One of my favorite pictures which hangs not only on my own wall, but as a print on the wall of the USS Enterprise-D’s observation lounge, came about because I asked Rick Sternbach to “paint me a picture of the ship from this picture orbiting the planet from that picture.” Certainly Rick, as the artist, created the painting and it is his skill that deserves the credit for creating a work of art that I could not, but the picture did turn out exactly as I imagined it.
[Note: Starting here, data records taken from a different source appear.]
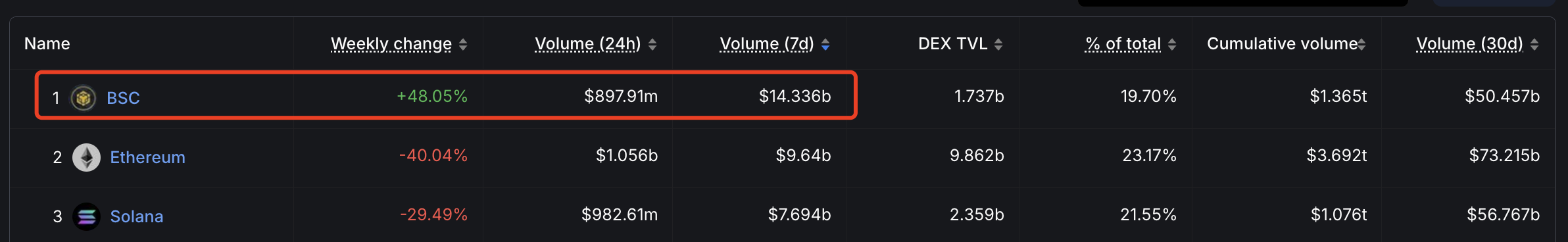Select the Name column header
The image size is (1568, 242).
47,43
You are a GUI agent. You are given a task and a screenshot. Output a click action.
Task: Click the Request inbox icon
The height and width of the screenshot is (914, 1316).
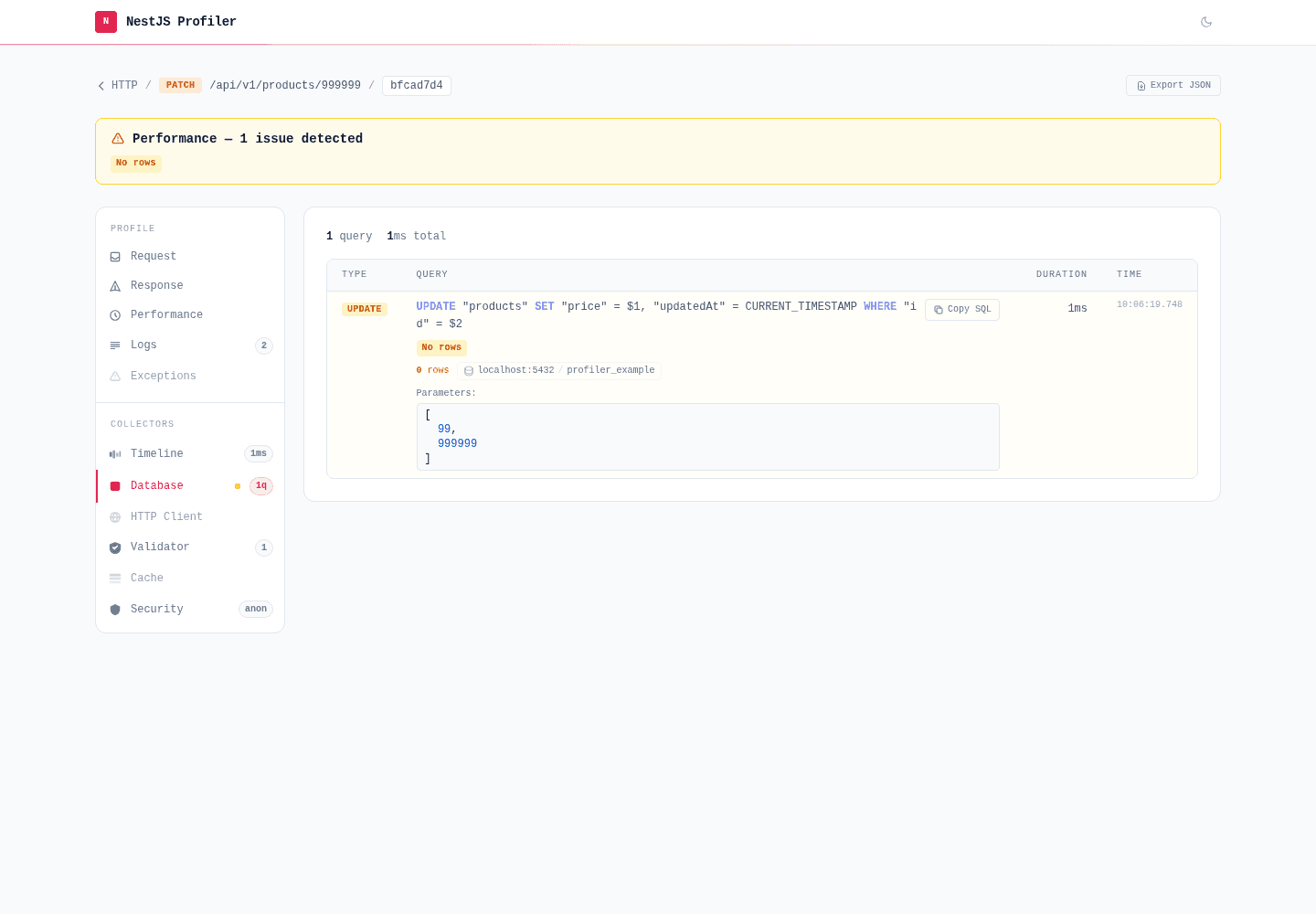pos(115,257)
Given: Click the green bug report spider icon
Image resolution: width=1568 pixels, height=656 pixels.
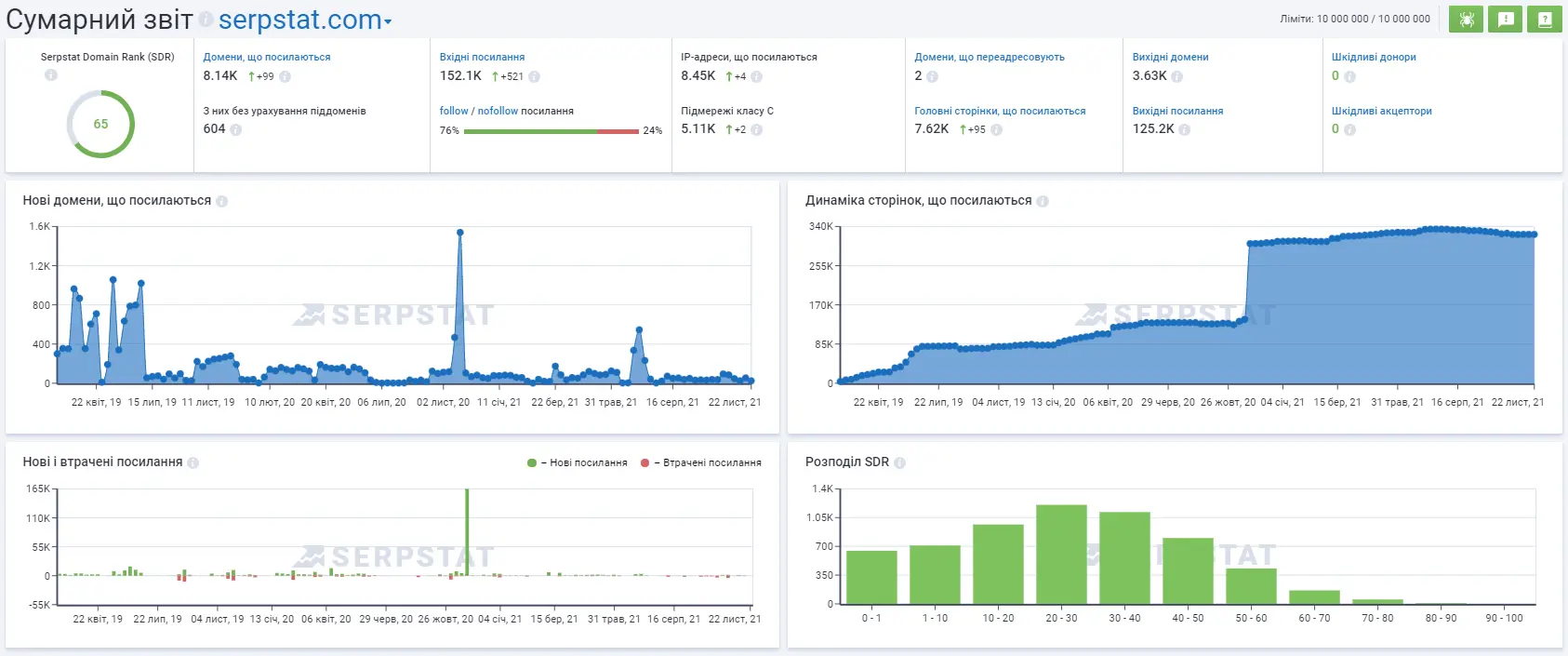Looking at the screenshot, I should 1467,20.
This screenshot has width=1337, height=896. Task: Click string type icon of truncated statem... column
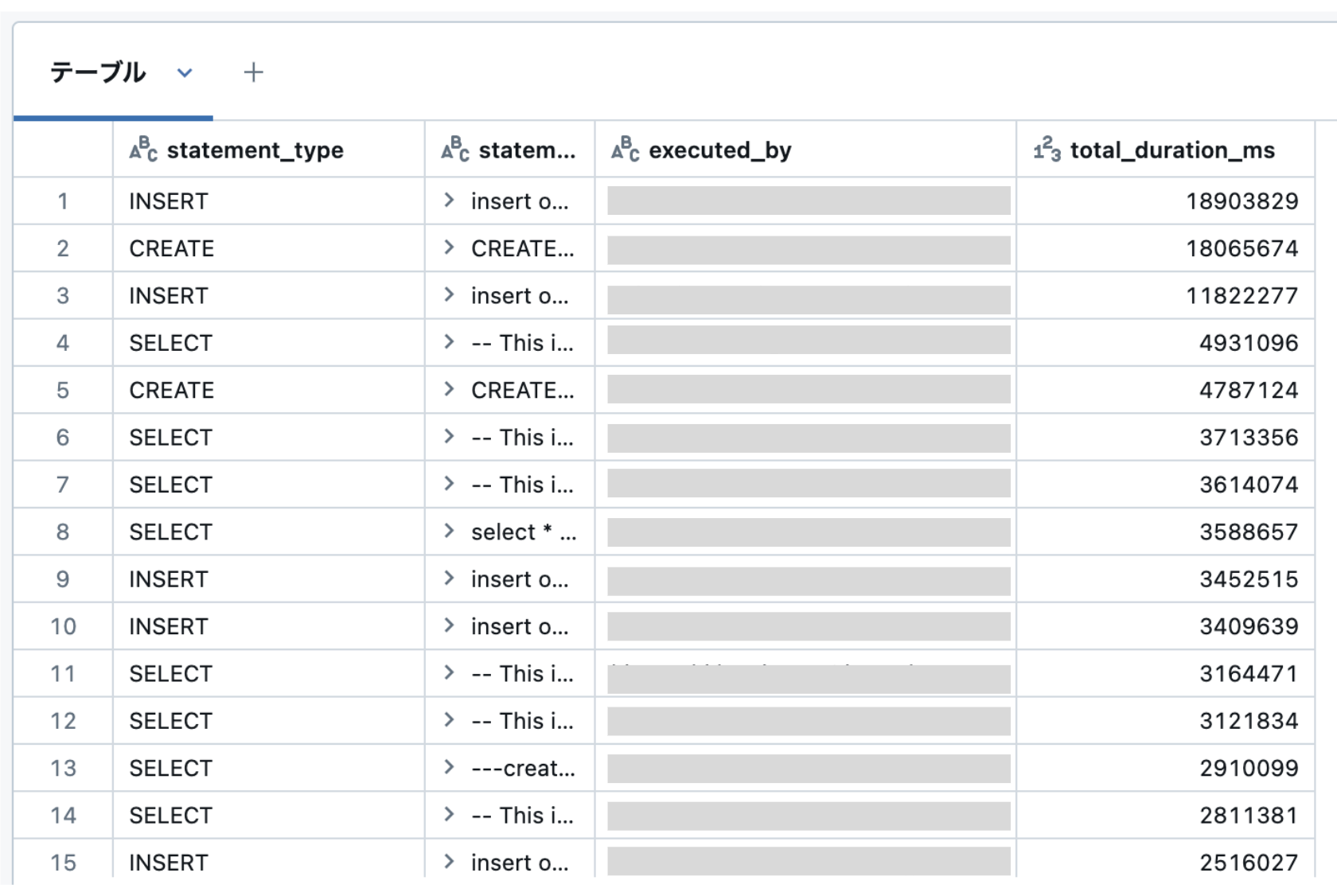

If I had described the picture with its shiny teardrop spaceship and red and purple planet and so forth to a computer program, which having learn from studying the artwork of Rick, and Chesley Bonestell and other great astronomical artists, and it had painted Serpent’s World for me, would that be art? What if it had only studied NASA photographs of planets, stars, and vehicles, and I was meticulous in describing the ship’s shape? What if it had generated it randomly, based upon NASA images and the same reasoning that led Rick and me, and E.E. Smith before us, to conclude that tear-drop was a good shape for interstellar craft?
The notion that machine-created beauty it is intermediary is attractive, and applies well to “Fractal Art”, and the like, but as machine learning, machine understanding and machine skill become more and more real, I wonder if it is enough.